Stephen E Arnold, June 2, 2022

NFT Fakery? No! Impossible!

June 2, 2022

It is smart to never believe everything you watch or read on the Internet, especially when it comes to non-fungible tokens (NFTs). If you were not aware, NFTS are digital pieces of property with a value determined by their scarcity and creator. Weird ape portrait NFTs went viral when they made their creator a billionaire. We believed the ape NFTs had drifted into meme history, when a news story about an ever weirder dating app surfaced. Buzzfeed explains the details in, “The Bored Ape Dating That Shut Down Because No Women Signed Up Was Just a Prank, Folks.”
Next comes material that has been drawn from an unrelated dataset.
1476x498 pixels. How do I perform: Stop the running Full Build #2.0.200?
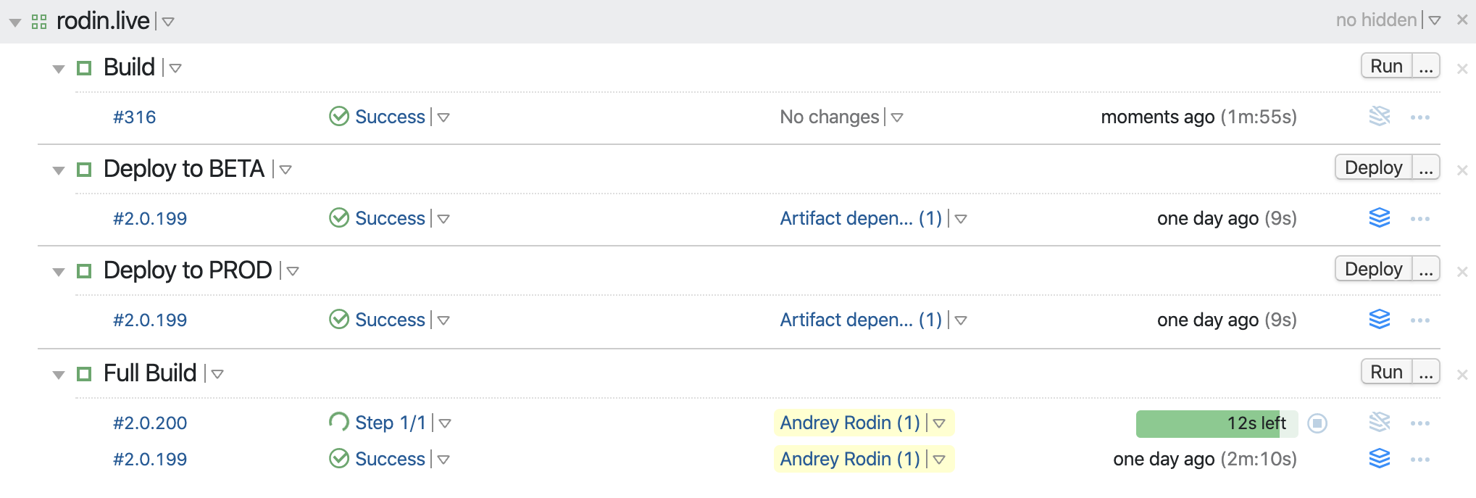(1317, 423)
The Twitter user @y4kxyz tweeted that the dating app for owners of Bored Ape Yacht Club NFTs was shut down because of the disproportional amount of men to women who signed up. It perpetuated the idea that NFTs are only valued by stereotypical lonely males and it was funny. The entire dating app was a joke, but it appeared real enough that some news outlets ran the story:

“Sadly, it isn’t true. It was all a joke. The app never existed in the first place, so it couldn’t have been shut down because there were no women. It was a funny prank — a good joke, a great one, even. The confirmation bias that NFTs are for sad men is strong enough that this tricked a few news outlets into reporting it as if it were real.”

The Buzzfeed article author believed the NFT dating app was a fake and contacted the creator for information. A few months passed, then the joke story about the app shutting down went viral. The dating app creator and the author spoke with the former more or less confirming the entire thing was a prank.

NFT fans were not the only targets. The others were people with a “right-clicker mentality,” referring to how Windows users can simply right click on an image to save a copy.

The Bored Ape Yacht Club dating app was not a bad prank. No one was hurt. It did not start a social justice warrior war. It did not break the Internet and one rioted in the street.